There are keen efforts in neuroscience research on the early detection of AD. Some of the well studied key risks include mild cognitive impairment (MCI) subtype (e.g., aMCI, naMCI), poor performance on various neurocognitive tests, and biomarkers such as abnormal cerebrospinal fluid (CSF) tau or tau/amyloid-$\beta$ ratio, APOE4 positive status, white matter hyperintensities, and atrophy in the hippocampal, medial temporal, or entorhinal regions [@pmid35286590] [@pmid30284855] [@pmid30320579] [@pmid31682146]. To analyse numerous risk factors efficiently, data-driven AD progression models were proposed and revealed multifactorial interactions between various risk factors and disease progressions [@pmid30321505]. We take a further step towards this interdisciplinary approach by utilizing the high capacity of deep learning models to 1) process high volumes of data of multiple modalities including cognitive test scores, demograpchis, biomarkers, and volumetric features computed from magnetic resonance imaging (MRI) on regions of interest; 2) introduce full MRI modality besides MRI based engineered features via computer vision and information theory techniques; and 3) capture future health states transitions and mapping from health states abstraction to a diagnosis as an assistance to neuroscience research.
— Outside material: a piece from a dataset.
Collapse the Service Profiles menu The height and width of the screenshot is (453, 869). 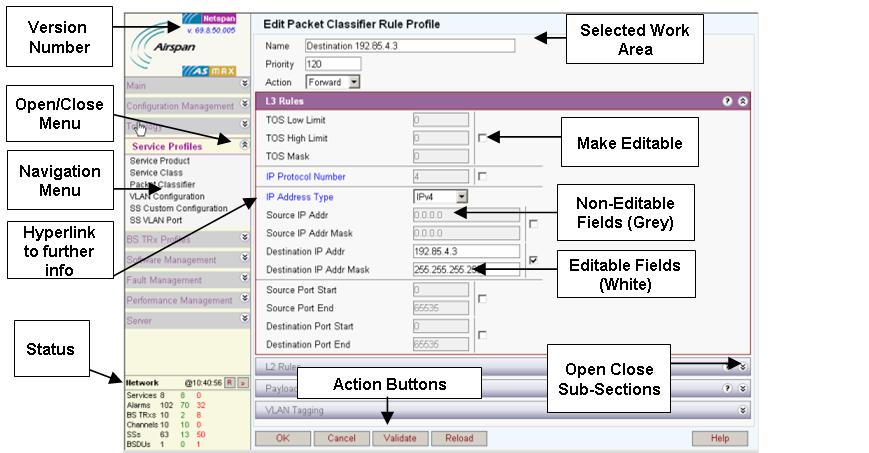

Related Deep Learning Work

Recently, applying deep learning models to AD studies has been addressing increasing interests. From a computer vision perspective, 2D [@Valliani] [@JAIN2019147] or 3D [@liu2020design] convolutional neural networks (CNN) are applied to MRI 2D slices or full MRIs to extract latent representations for AD classification. People also study AD future progress detection and forecasting via time series models such as recurrent neural networks (RNN) [@ALBRIGHT2019483] [@flare], bidirectional-RNN [@RAHIM2023363] and long short-term memory networks (LSTM) [@ABUHMED2021106688], reaching a maximal forecasting window of 2.5 years.

Potential Translational Impact

The proposed deep learning model that forecasts future AD stages can be naturally applied to multiple real-world scenarios. a) By integrating the model to electronic health record management systems, the model can perform AD stages forecasting per patient utilizing the historical records stored in the system in a regular time interval, say 6 months, and will be able to raise early alerts once future dementia is detected. b) The model can be embedded into MRI machines and do real-time analysis once MRIs are captured. c) When pharma companies or neuroscience researchers identify individuals to be recruited for clinical trails, our model can serve as an assistance software that takes available individual’s records and outputs the estimated future AD progression, so that clinical trails can recruit more patients with light or no cognitive issues but progressing pathological changes. In summary, upon completion, this project will make it possible to inform patients of their risks in a timely manner and select subjects for clinical trials.